Vibration plate, 7 ... Vibrator, 8 ... Nozzle port, 8a ... First tape
Pa part, 8b ... Second taper part, 11 ... Cleaning liquid flow part, 1
1a ... Inclined part, 12 ... Second liquid storage part, 14 ... Supply pipe, 1
5 ... Oscillator, 17 ... Matching circuit, 19 ... Capacitor, 22 ... Coil.

Claims (8)

[Claims] 1. A nozzle body having a nozzle opening formed in a slit shape, an ultrasonic vibrating body provided in the nozzle body so as to face the nozzle opening, and an oscillator for ultrasonically vibrating the vibrating body. A nozzle device for ultrasonic cleaning, comprising: a slit-shaped cleaning liquid flow portion for supplying the cleaning liquid to the nozzle opening. 2. The ultrasonic cleaning nozzle device according to claim 1, wherein one end of the cleaning liquid flow portion is inclined toward the vibrating body. 3. A first liquid storage part is formed between the nozzle port and one end of the cleaning liquid flow part, and a length dimension of the nozzle port is larger than a length dimension of the first liquid storage part. The nozzle device for ultrasonic cleaning according to claim 1, wherein the nozzle device is also formed to be slightly shorter. 4. The nozzle for ultrasonic cleaning according to claim 1, wherein the nozzle opening is formed of two-step taper portions so that the cross-sectional shape thereof is substantially exponential horn. apparatus. 5. The ultrasonic cleaning nozzle device according to claim 1, wherein a width dimension of the vibrating body is set to be substantially equal to or smaller than a width dimension of the slit opening. 6. A second liquid storage part is connected to the other end of the cleaning liquid flow part, and the cleaning liquid is supplied to the second liquid storage part from at least one supply part.

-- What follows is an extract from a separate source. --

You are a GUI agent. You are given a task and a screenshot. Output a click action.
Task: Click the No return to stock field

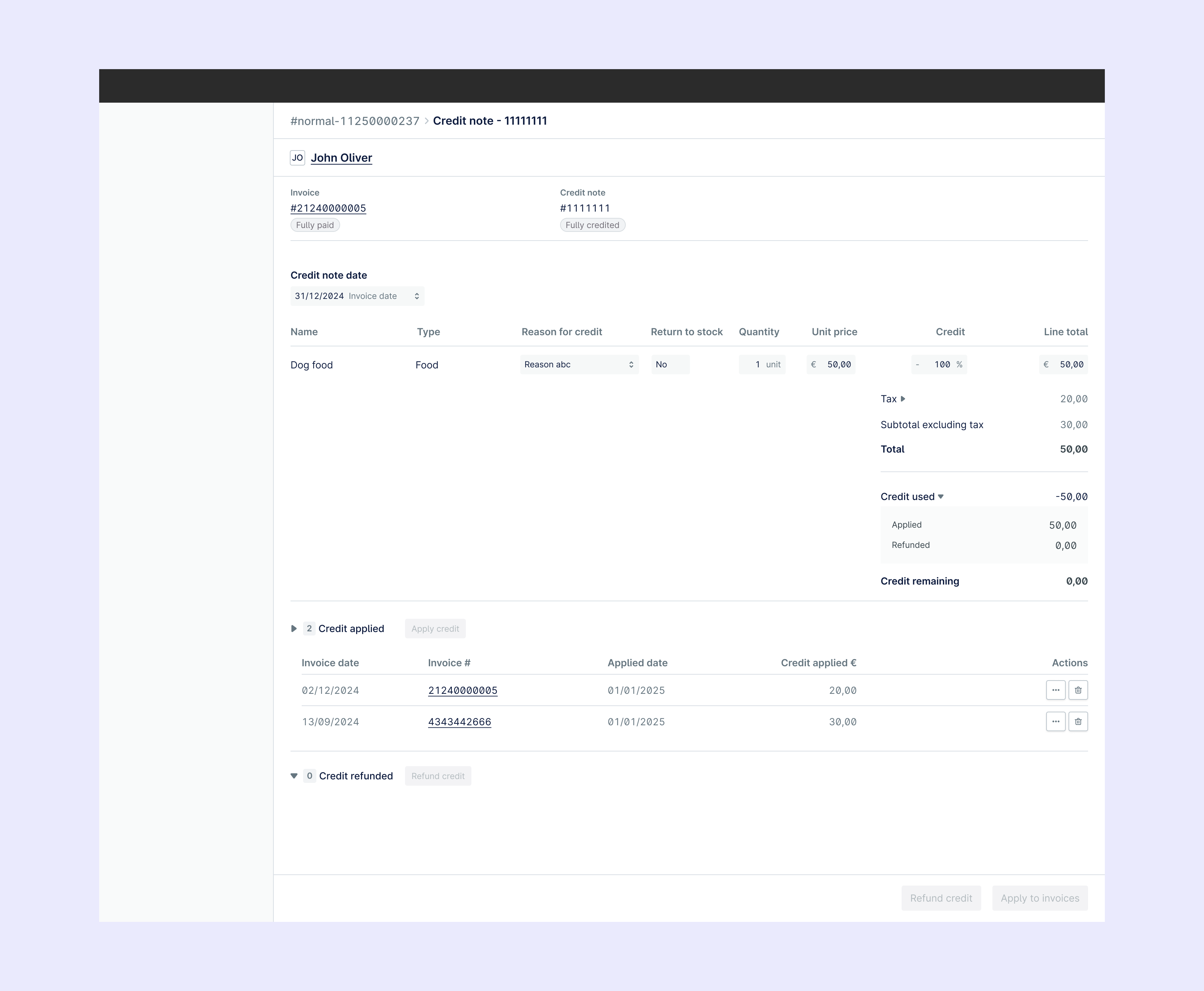coord(670,364)
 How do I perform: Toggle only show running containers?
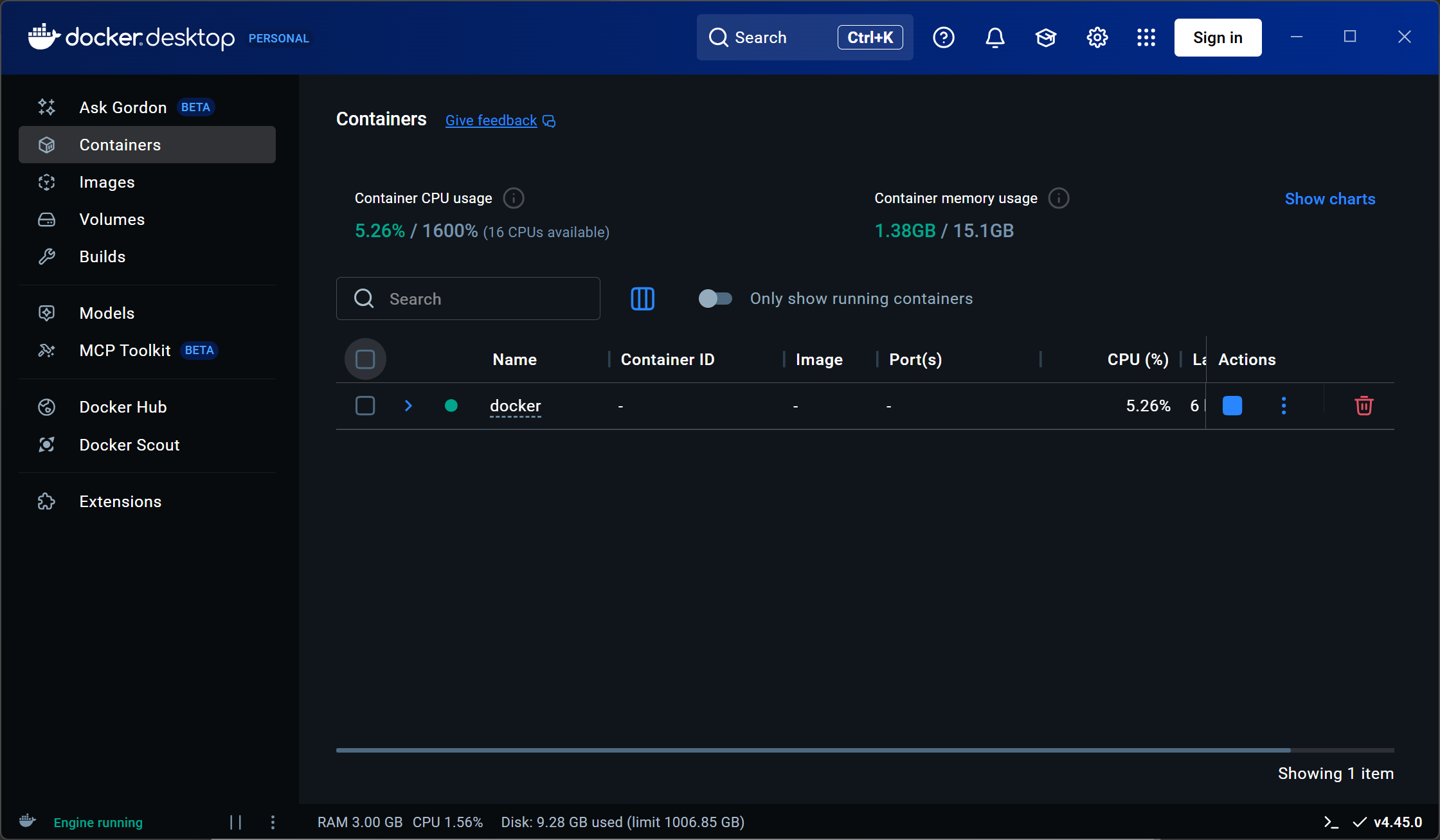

Item 2. A nozzle device for ultrasonic cleaning according to Item 1. 7. The super driving device according to claim 1, wherein a drive signal for the vibrating body output from the oscillator is modulated by a modulating unit with a predetermined width with reference to a resonance frequency of the vibrating body. Nozzle device for sound wave vibration. 8. The nozzle device for ultrasonic cleaning according to claim 1, wherein an electric component for impedance matching with the oscillator is attached to the vibrating body side.